A questo punto Cesare Salvi vuole fare qualche distinguo: "Davanti
all'uscio dell'analista si presentano due rischi: o non ne esci più o
neghi di averne bisogno". Insomma, un po' di analisi alla sinistra
farebbe bene. Col senno di poi, nota il ministro del lavoro, tutti dicono
"bastava fare le alleanze". Prima, c'è stata invece una
presunzione di autosufficienza, quindi ora è necessaria "un po' di
umiltà". Perché, si chiede il diessino, la Quercia perde due
milioni di voti non intercettati da altre forze della sinistra? Su questo,
se non due anni di terapia, una discussione andrebbe fatta. Quanto
all'analisi del decennio, Salvi vuole salvare "il coraggio
dell'innovazione" e la scelta di "collocarsi sul terreno della
democrazia dell'alternanza, candidandosi per il governo". Vade retro,
invece, la "teoria dell'oltrepassamento". Ovvero: "Mi sono
stancato di fare nuovi partiti, che significa anche non fare conti con una
storia, e la rimozione si paga". Secondo, e l'affondo è rivolto
anche al predecessore di Amato, Massimo D'Alema, è da buttare
"l'idea della modernità da assecondare comunque, che porta a vedere
il sindacato come un freno, a una subalternità culturale".

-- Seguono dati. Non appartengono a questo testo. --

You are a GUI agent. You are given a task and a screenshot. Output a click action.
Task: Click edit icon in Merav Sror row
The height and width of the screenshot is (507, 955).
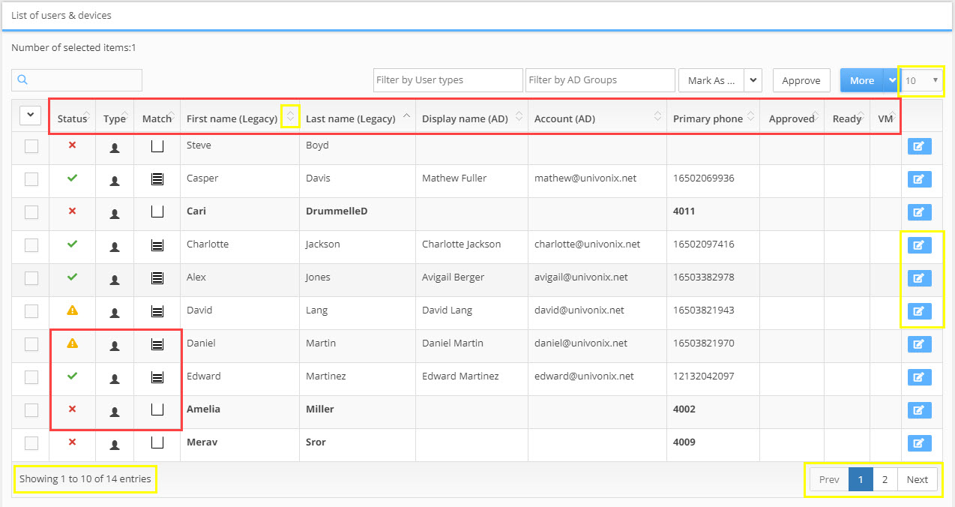(919, 443)
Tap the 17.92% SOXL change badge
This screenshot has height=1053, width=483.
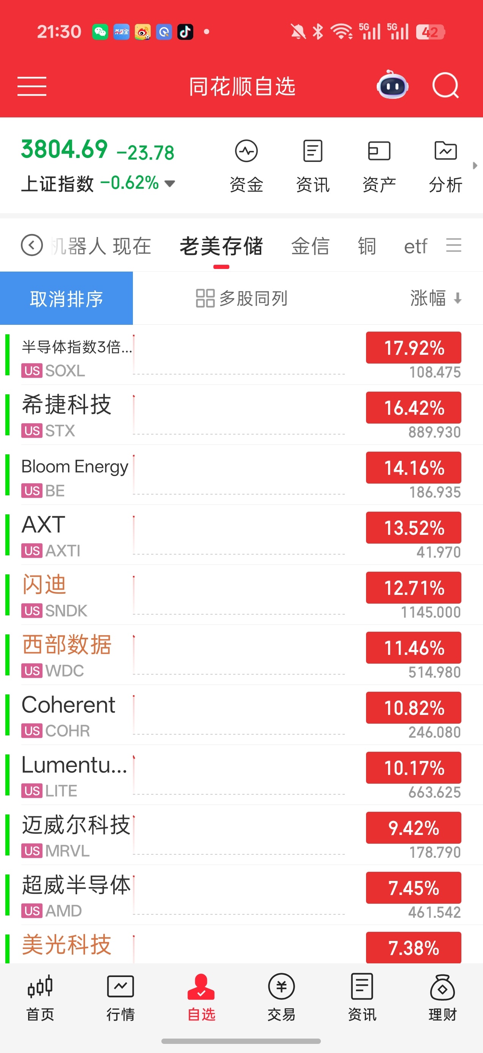point(414,348)
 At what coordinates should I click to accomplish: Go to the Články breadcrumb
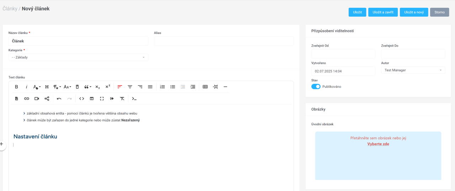click(10, 9)
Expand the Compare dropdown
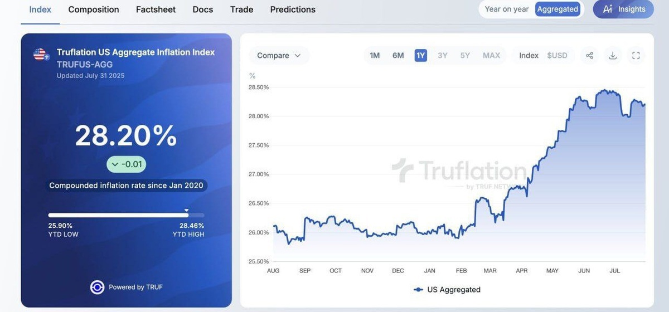This screenshot has width=669, height=312. [x=279, y=55]
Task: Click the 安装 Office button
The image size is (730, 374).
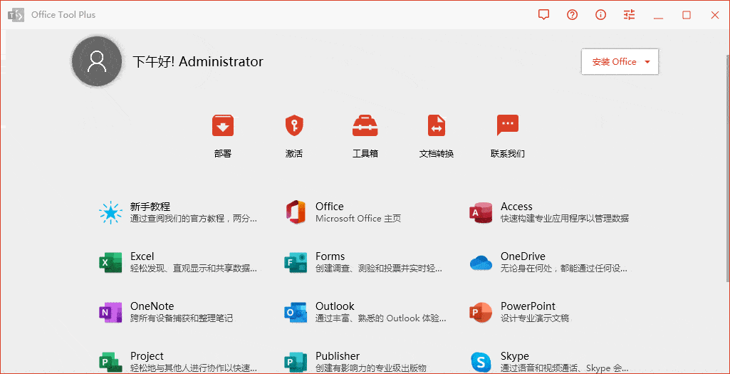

Dall'altra parte, aggiunge Salvi all'indirizzo di Bertinotti, c'è
"una deriva ideologica", ma "oggi il confronto con il Prc
deve essere nel merito". Terzo vizio del decennio, "il
leaderismo come personalismo. C'è un'autoreferenzialità impressionante,
abbiamo scelto premier, vicepremier e candidato sindaco senza confronto.
Abbiamo sentito dire 'è meglio non confrontarsi perché non siamo
d'accordo'. Credo che sia un problema di Francesco Rutelli".
Infine, più che una resistenza a assumere il tema della libertà, un
dubbio legittimo: "Come si fa a uscire dalla logica di subalternità
al liberismo? Se il socialismo liberale è questo, sono contrario".
Da Tronti, che a confrontarsi sul terreno della libertà non ha problemi,
visto che lo propone come terreno principe da anni, l'invito a considerare
fondamentale l'organizzazione del conflitto. E un auspicio: che si arrivi
non alla scomposizione del centro, ma a un suo esaurimento, e alla
contrapposizione tra una sinistra e una destra che si ridefiniscono.